Skip all lines in the entries below that come before the one containing "Умови повернення та обміну (156, 1914)". Repeat that line and the rest exactly.

──────── GIVEN DATA ────────

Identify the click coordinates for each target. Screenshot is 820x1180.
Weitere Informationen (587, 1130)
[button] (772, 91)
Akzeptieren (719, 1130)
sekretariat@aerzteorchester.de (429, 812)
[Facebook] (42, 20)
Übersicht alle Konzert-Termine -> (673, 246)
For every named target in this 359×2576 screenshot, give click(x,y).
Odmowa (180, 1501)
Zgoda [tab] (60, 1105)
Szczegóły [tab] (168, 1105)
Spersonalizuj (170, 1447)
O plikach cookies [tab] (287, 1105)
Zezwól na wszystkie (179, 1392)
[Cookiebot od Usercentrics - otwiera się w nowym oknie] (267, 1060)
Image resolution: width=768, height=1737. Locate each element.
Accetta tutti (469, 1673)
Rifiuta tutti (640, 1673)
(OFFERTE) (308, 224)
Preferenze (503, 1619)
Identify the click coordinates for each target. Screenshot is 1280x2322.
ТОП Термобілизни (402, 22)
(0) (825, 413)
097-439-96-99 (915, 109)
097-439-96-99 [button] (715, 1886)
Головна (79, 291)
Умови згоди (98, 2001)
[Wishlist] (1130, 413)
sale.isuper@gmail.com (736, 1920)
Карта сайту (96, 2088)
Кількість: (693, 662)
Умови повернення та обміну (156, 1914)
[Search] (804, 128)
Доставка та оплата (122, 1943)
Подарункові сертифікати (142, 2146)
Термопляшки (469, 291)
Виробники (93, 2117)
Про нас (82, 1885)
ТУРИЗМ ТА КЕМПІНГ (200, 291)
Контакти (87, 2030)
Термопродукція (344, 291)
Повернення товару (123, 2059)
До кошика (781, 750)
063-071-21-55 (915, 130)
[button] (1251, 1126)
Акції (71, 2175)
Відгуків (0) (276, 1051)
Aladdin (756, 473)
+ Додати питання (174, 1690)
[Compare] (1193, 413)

────────

> _YOUR SOLUTION_:
Умови повернення та обміну (156, 1914)
[Search] (804, 128)
Доставка та оплата (122, 1943)
Подарункові сертифікати (142, 2146)
Термопляшки (469, 291)
Виробники (93, 2117)
Про нас (82, 1885)
ТУРИЗМ ТА КЕМПІНГ (200, 291)
Контакти (87, 2030)
Термопродукція (344, 291)
Повернення товару (123, 2059)
До кошика (781, 750)
063-071-21-55 (915, 130)
[button] (1251, 1126)
Акції (71, 2175)
Відгуків (0) (276, 1051)
Aladdin (756, 473)
+ Додати питання (174, 1690)
[Compare] (1193, 413)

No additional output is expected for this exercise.